Records from a data collection
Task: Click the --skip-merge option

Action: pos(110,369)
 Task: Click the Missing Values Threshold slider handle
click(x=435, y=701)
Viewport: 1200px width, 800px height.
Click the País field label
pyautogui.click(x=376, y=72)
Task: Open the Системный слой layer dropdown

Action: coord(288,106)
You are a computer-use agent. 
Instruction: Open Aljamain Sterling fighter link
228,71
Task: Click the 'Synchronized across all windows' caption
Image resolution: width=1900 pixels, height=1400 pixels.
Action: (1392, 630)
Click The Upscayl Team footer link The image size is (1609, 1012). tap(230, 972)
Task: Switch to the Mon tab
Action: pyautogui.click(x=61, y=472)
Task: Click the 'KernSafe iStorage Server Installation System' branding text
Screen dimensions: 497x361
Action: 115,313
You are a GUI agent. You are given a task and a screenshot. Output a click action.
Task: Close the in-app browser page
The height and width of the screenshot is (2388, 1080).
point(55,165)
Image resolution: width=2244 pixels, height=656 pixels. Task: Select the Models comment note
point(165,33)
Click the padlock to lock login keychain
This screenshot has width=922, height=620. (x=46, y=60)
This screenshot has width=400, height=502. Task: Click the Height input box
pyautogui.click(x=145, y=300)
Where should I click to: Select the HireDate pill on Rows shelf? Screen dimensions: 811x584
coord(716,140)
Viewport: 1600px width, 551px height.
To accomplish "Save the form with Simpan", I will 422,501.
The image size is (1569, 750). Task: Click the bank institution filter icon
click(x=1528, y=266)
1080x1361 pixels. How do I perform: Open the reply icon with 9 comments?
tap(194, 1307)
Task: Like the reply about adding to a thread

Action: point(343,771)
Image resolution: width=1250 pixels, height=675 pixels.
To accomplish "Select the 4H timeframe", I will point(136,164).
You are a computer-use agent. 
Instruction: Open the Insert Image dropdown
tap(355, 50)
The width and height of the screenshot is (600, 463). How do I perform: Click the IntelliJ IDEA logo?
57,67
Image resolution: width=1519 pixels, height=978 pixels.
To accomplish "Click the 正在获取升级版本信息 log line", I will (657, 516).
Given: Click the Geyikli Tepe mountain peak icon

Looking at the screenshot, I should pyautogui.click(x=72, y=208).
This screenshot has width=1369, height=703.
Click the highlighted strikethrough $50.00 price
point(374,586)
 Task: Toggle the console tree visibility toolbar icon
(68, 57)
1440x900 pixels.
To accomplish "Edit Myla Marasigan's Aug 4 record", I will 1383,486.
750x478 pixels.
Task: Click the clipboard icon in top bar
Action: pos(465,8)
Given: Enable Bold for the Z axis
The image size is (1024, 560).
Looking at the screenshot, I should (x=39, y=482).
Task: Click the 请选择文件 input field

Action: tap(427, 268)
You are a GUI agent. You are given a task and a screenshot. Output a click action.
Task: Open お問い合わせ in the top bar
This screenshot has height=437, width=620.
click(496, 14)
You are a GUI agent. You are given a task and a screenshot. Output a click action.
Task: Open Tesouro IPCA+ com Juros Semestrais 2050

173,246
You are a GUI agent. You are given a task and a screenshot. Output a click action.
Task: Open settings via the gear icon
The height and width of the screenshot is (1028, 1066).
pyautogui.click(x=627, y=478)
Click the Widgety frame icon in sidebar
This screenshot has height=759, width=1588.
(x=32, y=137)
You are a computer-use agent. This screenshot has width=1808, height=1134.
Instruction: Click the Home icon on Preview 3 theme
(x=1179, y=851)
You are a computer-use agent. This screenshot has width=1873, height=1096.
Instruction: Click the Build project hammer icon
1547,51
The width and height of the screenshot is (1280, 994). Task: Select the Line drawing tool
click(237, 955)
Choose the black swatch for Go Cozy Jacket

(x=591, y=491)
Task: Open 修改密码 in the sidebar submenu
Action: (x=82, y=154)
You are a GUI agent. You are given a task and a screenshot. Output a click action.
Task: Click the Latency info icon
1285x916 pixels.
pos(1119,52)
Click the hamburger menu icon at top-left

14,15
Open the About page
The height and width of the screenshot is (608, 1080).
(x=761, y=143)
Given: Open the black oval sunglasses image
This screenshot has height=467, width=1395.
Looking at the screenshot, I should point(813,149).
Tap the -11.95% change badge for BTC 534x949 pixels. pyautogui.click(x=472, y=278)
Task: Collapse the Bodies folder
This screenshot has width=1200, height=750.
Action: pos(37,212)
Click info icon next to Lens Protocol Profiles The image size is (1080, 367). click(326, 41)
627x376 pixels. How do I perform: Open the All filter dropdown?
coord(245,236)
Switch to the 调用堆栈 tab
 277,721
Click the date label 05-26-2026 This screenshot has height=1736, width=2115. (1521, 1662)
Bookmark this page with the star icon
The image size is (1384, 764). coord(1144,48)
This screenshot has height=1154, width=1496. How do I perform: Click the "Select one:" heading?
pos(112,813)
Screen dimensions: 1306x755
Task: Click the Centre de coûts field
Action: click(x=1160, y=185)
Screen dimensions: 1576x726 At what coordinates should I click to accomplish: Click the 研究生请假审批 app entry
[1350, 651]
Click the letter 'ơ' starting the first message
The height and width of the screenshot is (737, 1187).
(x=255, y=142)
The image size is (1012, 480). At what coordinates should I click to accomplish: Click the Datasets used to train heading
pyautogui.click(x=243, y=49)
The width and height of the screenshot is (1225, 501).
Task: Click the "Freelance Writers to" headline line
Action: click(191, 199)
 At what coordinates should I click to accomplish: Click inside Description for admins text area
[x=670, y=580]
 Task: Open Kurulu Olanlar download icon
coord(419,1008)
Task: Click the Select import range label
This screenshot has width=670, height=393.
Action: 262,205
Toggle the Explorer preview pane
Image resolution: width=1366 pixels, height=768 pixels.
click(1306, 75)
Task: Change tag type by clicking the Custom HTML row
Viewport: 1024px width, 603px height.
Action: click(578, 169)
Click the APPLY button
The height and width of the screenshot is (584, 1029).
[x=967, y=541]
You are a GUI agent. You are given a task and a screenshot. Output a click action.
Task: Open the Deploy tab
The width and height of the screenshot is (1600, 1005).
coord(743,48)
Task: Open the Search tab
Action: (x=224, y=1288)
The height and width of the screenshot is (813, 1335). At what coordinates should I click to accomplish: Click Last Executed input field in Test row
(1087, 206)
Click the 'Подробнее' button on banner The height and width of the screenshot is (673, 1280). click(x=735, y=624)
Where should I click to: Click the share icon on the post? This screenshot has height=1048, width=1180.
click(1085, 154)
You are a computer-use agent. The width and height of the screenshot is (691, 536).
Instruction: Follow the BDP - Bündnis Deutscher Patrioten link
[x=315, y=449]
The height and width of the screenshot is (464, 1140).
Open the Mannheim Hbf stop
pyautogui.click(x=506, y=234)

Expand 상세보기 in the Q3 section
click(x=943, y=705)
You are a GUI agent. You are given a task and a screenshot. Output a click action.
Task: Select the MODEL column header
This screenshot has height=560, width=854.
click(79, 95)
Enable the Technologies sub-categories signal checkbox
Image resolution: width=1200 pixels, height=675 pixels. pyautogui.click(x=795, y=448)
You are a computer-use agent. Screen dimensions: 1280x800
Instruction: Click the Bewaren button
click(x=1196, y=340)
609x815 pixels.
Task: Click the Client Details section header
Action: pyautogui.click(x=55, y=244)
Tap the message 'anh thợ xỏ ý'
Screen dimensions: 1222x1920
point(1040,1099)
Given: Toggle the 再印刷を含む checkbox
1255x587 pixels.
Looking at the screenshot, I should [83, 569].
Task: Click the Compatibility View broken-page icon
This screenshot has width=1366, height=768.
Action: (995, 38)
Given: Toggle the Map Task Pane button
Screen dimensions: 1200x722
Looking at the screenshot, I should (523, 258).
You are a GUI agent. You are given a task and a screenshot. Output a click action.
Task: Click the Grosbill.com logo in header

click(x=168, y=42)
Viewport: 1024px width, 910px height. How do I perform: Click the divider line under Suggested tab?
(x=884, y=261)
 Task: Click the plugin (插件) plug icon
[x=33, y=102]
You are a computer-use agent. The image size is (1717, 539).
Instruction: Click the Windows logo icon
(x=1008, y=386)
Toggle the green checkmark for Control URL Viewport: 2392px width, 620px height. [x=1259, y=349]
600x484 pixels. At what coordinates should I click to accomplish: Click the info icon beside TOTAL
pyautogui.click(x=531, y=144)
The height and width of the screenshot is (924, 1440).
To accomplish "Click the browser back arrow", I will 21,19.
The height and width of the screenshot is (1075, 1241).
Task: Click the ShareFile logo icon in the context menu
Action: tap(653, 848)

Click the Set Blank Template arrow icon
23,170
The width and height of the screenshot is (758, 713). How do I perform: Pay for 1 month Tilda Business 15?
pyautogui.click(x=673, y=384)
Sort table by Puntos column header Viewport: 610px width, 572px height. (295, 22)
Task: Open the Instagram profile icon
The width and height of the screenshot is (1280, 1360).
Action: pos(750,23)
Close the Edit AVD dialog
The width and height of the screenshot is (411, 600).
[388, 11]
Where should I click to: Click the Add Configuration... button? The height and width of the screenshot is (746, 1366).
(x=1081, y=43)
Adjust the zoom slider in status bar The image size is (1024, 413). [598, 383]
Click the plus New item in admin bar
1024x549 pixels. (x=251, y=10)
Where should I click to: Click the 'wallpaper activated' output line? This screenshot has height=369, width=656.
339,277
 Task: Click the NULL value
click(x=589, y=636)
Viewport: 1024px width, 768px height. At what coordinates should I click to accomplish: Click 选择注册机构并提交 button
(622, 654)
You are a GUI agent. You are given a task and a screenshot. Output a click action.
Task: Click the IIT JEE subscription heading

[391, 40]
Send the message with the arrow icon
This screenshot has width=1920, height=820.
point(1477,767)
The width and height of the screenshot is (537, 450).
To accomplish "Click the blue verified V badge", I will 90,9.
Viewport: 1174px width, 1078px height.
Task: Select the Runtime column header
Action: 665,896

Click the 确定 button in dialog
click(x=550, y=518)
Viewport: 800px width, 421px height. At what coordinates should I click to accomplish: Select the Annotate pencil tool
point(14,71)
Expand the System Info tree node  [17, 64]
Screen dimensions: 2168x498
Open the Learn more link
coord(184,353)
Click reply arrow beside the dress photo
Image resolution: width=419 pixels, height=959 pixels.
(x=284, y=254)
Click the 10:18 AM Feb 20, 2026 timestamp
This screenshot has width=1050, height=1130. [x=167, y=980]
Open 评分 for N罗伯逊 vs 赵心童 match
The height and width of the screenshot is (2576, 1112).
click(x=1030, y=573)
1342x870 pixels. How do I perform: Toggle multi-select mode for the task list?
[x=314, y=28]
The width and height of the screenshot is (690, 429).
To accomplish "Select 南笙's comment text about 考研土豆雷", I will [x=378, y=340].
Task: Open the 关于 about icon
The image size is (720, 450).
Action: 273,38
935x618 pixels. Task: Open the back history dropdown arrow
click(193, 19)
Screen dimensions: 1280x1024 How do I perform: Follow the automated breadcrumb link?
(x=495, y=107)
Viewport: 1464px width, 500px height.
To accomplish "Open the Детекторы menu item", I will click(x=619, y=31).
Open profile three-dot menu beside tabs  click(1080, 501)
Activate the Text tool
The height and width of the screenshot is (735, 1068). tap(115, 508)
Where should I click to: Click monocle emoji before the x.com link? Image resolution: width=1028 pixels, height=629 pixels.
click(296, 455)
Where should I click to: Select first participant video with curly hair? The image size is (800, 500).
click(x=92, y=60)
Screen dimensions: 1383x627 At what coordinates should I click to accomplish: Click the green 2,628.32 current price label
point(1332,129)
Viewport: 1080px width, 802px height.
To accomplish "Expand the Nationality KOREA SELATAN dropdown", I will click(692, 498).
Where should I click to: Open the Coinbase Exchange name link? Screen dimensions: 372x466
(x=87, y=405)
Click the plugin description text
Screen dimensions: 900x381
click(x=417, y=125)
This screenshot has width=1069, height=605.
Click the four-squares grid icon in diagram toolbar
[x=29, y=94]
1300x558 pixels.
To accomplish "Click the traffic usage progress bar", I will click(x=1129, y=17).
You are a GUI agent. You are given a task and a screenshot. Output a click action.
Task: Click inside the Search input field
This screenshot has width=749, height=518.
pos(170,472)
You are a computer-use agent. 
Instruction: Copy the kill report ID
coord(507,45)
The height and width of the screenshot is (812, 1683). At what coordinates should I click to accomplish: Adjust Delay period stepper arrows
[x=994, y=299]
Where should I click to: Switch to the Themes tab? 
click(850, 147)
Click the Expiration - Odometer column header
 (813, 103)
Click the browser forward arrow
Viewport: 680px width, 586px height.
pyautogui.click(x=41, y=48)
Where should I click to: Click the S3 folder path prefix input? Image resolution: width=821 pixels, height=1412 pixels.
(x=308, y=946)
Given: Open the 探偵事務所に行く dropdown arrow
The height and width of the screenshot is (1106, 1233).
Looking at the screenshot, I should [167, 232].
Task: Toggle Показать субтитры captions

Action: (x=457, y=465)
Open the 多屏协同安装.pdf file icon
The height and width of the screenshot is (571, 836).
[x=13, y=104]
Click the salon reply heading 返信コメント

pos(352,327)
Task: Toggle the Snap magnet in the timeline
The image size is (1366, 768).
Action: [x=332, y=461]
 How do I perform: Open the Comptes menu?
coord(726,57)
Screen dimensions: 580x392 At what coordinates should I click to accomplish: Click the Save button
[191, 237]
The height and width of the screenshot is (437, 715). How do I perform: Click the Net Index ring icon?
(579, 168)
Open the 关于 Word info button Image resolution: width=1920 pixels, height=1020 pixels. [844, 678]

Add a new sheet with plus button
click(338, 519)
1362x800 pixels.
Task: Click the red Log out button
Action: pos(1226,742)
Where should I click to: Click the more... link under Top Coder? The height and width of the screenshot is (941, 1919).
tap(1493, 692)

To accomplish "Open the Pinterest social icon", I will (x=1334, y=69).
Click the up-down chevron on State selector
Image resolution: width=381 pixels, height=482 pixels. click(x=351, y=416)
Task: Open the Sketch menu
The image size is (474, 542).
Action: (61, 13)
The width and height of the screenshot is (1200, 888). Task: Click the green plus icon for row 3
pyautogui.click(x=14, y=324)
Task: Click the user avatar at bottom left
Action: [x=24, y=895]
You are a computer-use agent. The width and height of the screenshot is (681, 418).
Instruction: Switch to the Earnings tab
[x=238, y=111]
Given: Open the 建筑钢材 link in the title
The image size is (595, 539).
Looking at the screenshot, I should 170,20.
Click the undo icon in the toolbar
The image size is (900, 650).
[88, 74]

Exercise requirements: Whenever a line of the data includes the word "System", show that line in full.

Answer section:
Task: Click the 'KernSafe iStorage Server Installation System' branding text
Expand the System Info tree node  [17, 64]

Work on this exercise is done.